A recent exposé by the Miami Herald/Times found that big utilities and fossil-fuel interests have been pulling a fast one on Florida voters, deploying “the language of promoting solar” in order to sell a ballot measure that would actually threaten the solar industry.

Caught on a leaked tape at a right-wing policy convention, an industry insider recommended this “incredibly savvy maneuver” nationwide against solar advocates to “completely negate anything they would try to do either legislatively or constitutionally down the road.” After all, he noted, “solar polls very well.”

Amendment 1, which is supposedly about “Rights of Electricity Consumers Regarding Solar Energy Choice,” actually allows utility companies to impose new charges on solar customers ― the same kinds of charges that have ruined the rooftop solar industry in Arizona. The amendment is predicted to make solar leasing, which removes many up-front costs, more difficult or even impossible.

But the cynicism of this industry doesn’t just end with the misleading language of the ballot measure. These very same fossil-fuel interests have deployed an even more offensive tactic in their deceptive campaign: using people of color as a political prop against renewable energy.

Communities of color have a serious stake in the climate fight: an estimated 68 percent of African Americans live within 30 miles of a coal-fired power plant. Black children are three times as likely as white children to suffer an asthma attack. And many communities of color stand to suffer most from the destruction wrought by extreme weather, droughts, economic disorder related to the climate crisis ― particularly in Florida, which is ground zero for intensifying hurricanes and alarming rises in sea levels.

“There’s simply no evidence that the growth of solar poses any threats to low-income communities.”

And yet some of the nation’s worst polluters have been successful in exploiting voices of color to attack climate solutions. In the case of Amendment 1, Florida-based African American and Latino organizations, including chambers of commerce and urban leagues, have endorsed the dishonest initiative, buying into the pernicious myth that clean energy is just for rich, white people and that a transition to clean energy would raise costs for people of color.

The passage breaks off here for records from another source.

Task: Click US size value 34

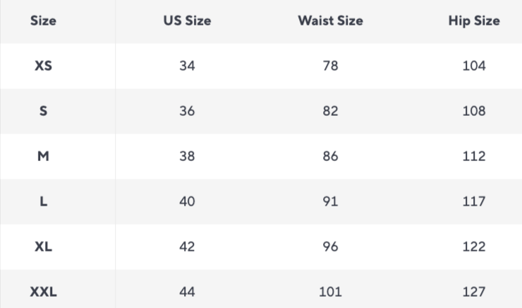Action: (x=187, y=66)
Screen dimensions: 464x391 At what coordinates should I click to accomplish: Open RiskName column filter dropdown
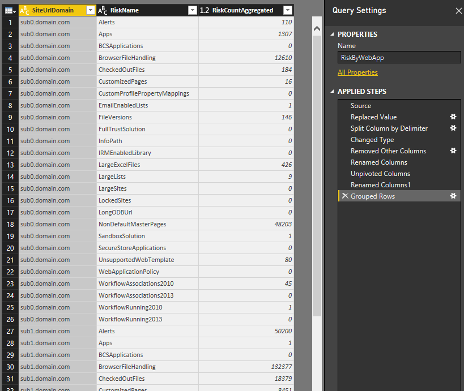tap(192, 10)
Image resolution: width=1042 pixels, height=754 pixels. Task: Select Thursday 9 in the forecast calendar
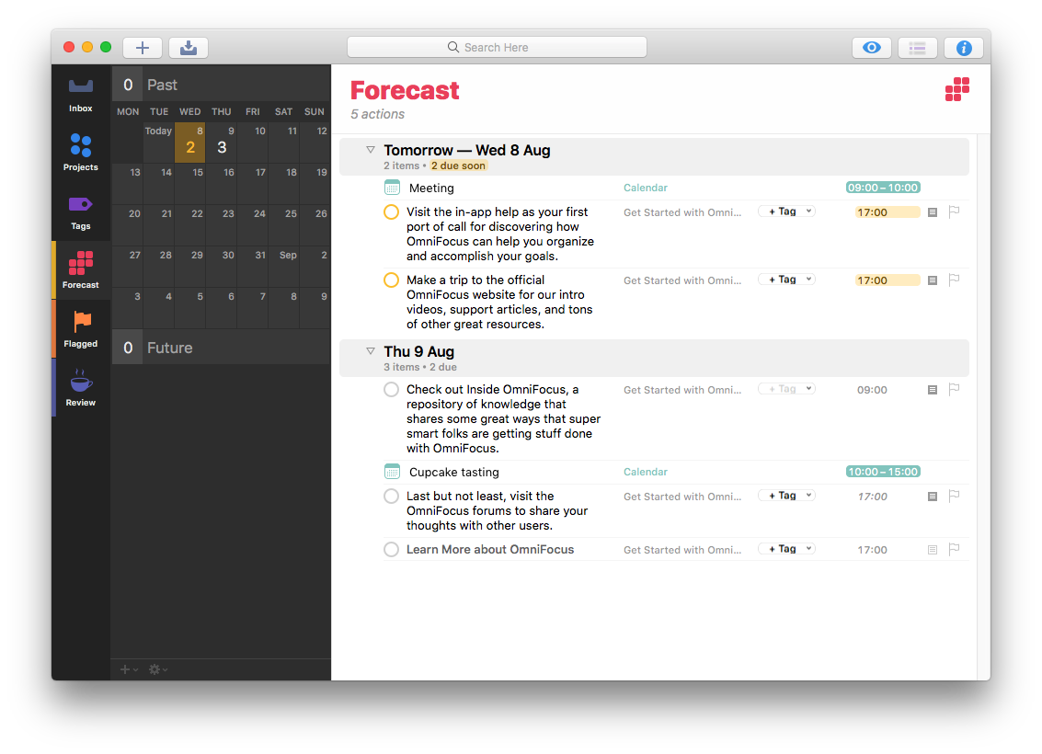pos(222,144)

This couldn’t be further from the truth. Solar is essential for creating good-quality jobs in communities of color and for solving the climate crisis. And there’s simply no evidence that the growth of solar poses any threats to low-income communities. Blacks and Latinos already understand this: in national polls, they express over 80 percent support for renewable energy such as solar and wind. Strikingly, even though 57 percent of African Americans correctly believe that shifting to these sources reduces energy costs, nearly two-thirds would still be willing to pay more on their monthly electrical bill for renewables.

And on job creation, the story is much the same. Investing in our fossil-fuel infrastructure ― dominated by a white, male workforce ― produces less than a third of the jobs that would be created by investing in the green-energy sector. Considering that only 1.5 percent of the workforce in coal and 3.5 percent in oil and gas is African American, expanding the clean-energy economy could and should prioritize the employment needs of communities of color who have long been shut out of economic progress.

There is a moral imperative to aggressively reduce emissions. If we defeat this ballot measure, the Sunshine State could quickly become a national leader in tackling the number-one source of carbon emissions for average Americans ― their homes.

At this very moment, fearless Native activists at Standing Rock who oppose the North Dakota oil pipeline are showing us that racial justice and environmental justice go hand in hand, and that their wellbeing and that of the earth are inextricably linked. Florida’s own communities of color ― at the front lines of out-of-control storms, contaminated air, and rising seas ― should disregard the desperate ploys and token multiculturalism of the fossil-fuel industry. We cannot allow ourselves to succumb to the disinformation of dirty energy.

Danny Glover is an actor, producer, and activist. Van Jones is president and founder of the Dream Corps, and is a regular CNN contributor.